# "OH OH"



## billrunnels (Nov 27, 2017)

The aircraft assigned to one of our training missions was an old B-17F. We took off and our radio operator reported gas was flowing over the top skin of the wing into the exhaust flame of #3 engine. It didn't take us long to get back on the ground. The service crew failed to put the gas cap on after filling the tanks. This was the shortest flight of my military career.

Reactions: Like Like:
4 | Winner Winner:
1 | Like List reactions


----------



## pbehn (Nov 27, 2017)

Great post Bill. Whatever can go wrong eventually will go wrong, I think the US and UK involvement in so many flights led to the formation of civilian airline safety procedures. In the above case "how about a gas tank cap that cant be left on the ground?


----------



## billrunnels (Nov 27, 2017)

pbehn said:


> Great post Bill. Whatever can go wrong eventually will go wrong, I think the US and UK involvement in so many flights led to the formation of civilian airline safety procedures. In the above case "how about a gas tank cap that cant be left on the ground?

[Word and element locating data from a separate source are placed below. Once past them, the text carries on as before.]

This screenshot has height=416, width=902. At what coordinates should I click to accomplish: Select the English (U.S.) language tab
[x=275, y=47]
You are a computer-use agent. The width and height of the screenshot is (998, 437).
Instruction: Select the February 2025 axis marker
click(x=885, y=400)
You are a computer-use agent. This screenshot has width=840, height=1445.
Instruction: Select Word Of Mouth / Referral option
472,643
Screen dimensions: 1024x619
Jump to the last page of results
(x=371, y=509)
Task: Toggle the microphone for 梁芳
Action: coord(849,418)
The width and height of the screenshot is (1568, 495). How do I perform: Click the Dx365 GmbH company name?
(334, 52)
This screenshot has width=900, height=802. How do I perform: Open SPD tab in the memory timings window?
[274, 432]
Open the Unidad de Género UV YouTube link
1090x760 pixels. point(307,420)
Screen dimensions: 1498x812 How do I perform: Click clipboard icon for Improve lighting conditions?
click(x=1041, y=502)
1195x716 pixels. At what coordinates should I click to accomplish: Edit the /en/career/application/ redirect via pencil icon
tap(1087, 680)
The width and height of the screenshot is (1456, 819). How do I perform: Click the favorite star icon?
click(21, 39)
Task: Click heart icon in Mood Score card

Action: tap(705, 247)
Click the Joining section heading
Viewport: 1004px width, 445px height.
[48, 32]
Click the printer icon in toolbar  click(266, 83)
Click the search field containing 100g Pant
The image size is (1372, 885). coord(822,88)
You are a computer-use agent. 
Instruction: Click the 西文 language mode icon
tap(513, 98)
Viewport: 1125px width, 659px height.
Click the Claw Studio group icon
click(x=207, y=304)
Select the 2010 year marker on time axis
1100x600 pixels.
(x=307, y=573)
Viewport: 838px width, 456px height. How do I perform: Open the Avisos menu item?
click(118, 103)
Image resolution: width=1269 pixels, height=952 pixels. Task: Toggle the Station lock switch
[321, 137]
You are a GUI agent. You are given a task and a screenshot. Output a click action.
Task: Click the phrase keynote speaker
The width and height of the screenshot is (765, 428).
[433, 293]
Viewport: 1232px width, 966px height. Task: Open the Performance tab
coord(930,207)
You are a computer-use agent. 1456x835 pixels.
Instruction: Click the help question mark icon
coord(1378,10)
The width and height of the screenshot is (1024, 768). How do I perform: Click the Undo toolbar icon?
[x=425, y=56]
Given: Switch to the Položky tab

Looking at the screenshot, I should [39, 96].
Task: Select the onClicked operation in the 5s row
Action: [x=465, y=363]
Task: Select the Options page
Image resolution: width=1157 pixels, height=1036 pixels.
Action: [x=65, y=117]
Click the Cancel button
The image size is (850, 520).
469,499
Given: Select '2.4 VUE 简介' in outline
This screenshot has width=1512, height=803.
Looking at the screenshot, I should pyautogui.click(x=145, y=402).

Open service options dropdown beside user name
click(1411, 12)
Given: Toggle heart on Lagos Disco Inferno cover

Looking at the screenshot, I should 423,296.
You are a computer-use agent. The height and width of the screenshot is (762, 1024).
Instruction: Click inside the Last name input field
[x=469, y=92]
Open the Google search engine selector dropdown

Why not. They have them on cars.


----------



## Crimea_River (Nov 27, 2017)

Good thing it didn't catch fire!


----------



## billrunnels (Nov 27, 2017)

Crimea_River said:


> Good thing it didn't catch fire!


At the time that was our concern. Hind sight suggests that chance of fire was unlikely since the fumes evaporated out in the open.


----------



## fubar57 (Nov 27, 2017)

I've been slowly going through the mission histories that I downloaded and noticed on a lot of missions, 1-4 aircraft aborted the mission for various reasons. Did you ever talk to these crews after the missions? I can imagine there must have been regret and feeling of letting the side down


----------



## pbehn (Nov 27, 2017)

billrunnels said:


> Why not. They have them on cars.


That is then and now, I remember all the cars and motorcycles I owned in the seventies and eighties just had a screw cap, but if they catch fire they don't fall out of the sky.


----------



## billrunnels (Nov 27, 2017)

fubar57 said:


> I've been slowly going through the mission histories that I downloaded and noticed on a lot of missions, 1-4 aircraft aborted the mission for various reasons. Did you ever talk to these crews after the missions? I can imagine there must have been regret and feeling of letting the side down


To abort was a disappointment. So much time was spent preparing for the flight and to end up with no mission credit was hard to take. The one mission we had to abort was after we were in enemy territory 15 minutes. No mission credit because we did not drop the payload on an assigned target. I did not talk to others who had a similar experience but I am certain they had much the same feelings. Our individual goal was to fly often and go home early. With a little luck this could be done in a two month period. After being assigned lead crew bombardier status, I didn't fly as often. I used to plead for mission assignment so I could go home a young man.

Reactions: Like Like:
2 | Like List reactions


----------



## gumbyk (Nov 27, 2017)

pbehn said:


> That is then and now, I remember all the cars and motorcycles I owned in the seventies and eighties just had a screw cap, but if they catch fire they don't fall out of the sky.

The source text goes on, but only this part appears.